The King's Speech

By Patrick McCormick| comments | Print this pagePrint | Email this pageShare
Article Reviews
The King’s Speech directed by Tom Hooper (Weinstein, 2010)

In a season of gunslingers (True Grit) and brawlers (The Fighter), Tom Hooper has made a touching film about courage in which no one draws a gun or throws a punch.  The fear of public speaking is our most common terror, and it's much worse when you are not a commoner but the Duke of York and the future King of the British Empire. Every time you step up to a radio microphone, a quarter of the world is listening.

On his deathbed King George V said his son Albert (Colin Firth) was the bravest person he knew, but from childhood the young Duke and future King suffered from a crippling stutter that repeatedly and devastatingly humiliated him. He also suffered the slings and insults of parents and siblings who sought to drive out this stutter by heaping on even more humiliation. That this modest, decent child managed to grow into a loving spouse and father is itself a small miracle. That he found a friend to help him face and overcome this terror is a wonder indeed.

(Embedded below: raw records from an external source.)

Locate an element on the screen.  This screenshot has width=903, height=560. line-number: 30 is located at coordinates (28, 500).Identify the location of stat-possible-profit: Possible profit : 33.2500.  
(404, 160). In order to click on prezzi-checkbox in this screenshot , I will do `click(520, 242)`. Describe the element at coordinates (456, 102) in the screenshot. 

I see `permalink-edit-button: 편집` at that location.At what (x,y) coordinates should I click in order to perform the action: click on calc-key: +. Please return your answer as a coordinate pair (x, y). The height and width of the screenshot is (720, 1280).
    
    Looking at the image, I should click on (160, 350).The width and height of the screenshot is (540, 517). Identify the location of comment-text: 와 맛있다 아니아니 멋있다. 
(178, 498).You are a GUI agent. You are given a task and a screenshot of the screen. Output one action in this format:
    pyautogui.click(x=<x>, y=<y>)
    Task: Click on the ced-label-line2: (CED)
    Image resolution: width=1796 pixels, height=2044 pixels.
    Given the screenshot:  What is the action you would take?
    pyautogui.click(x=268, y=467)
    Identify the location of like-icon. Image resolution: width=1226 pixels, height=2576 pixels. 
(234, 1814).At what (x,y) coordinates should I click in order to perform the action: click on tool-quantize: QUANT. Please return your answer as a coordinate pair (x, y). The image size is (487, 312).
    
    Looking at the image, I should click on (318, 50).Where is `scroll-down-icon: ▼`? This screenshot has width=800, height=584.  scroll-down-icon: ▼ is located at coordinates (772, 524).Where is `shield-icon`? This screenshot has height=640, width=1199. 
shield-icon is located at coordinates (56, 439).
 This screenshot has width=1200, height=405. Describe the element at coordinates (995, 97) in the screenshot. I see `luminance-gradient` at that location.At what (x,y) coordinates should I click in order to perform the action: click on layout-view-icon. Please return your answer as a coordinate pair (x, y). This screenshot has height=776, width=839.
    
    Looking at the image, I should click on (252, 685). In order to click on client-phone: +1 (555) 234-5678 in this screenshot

For this is also a film about an unlikely friendship between two uncommon and quirky men, Albert the stammering prince, and Lionel (Geoffrey Rush) the failed actor. Albert is formal, reserved, and diffident, uninterested in if not incapable of talking about his personal life or entering into any of small social exchanges that make up the rituals of friendship. Lionel is informal, extroverted, curious, often inappropriate, self-taught and self-made, and in his own way, as affectionate as a cocker spaniel.

But there is a chemistry between the friendless Prince living in the shadow of a brother the world adores and the cocky speech therapist daring to address royalty by their first name. These two men, each wounded and noble in different ways, recognize the humanity and dignity of the other, and create a bond of trust that allows the King to face and serve his people in what Churchill called their greatest hour. Hemingway wrote that courage was grace under pressure, but grace is a always a gift of love.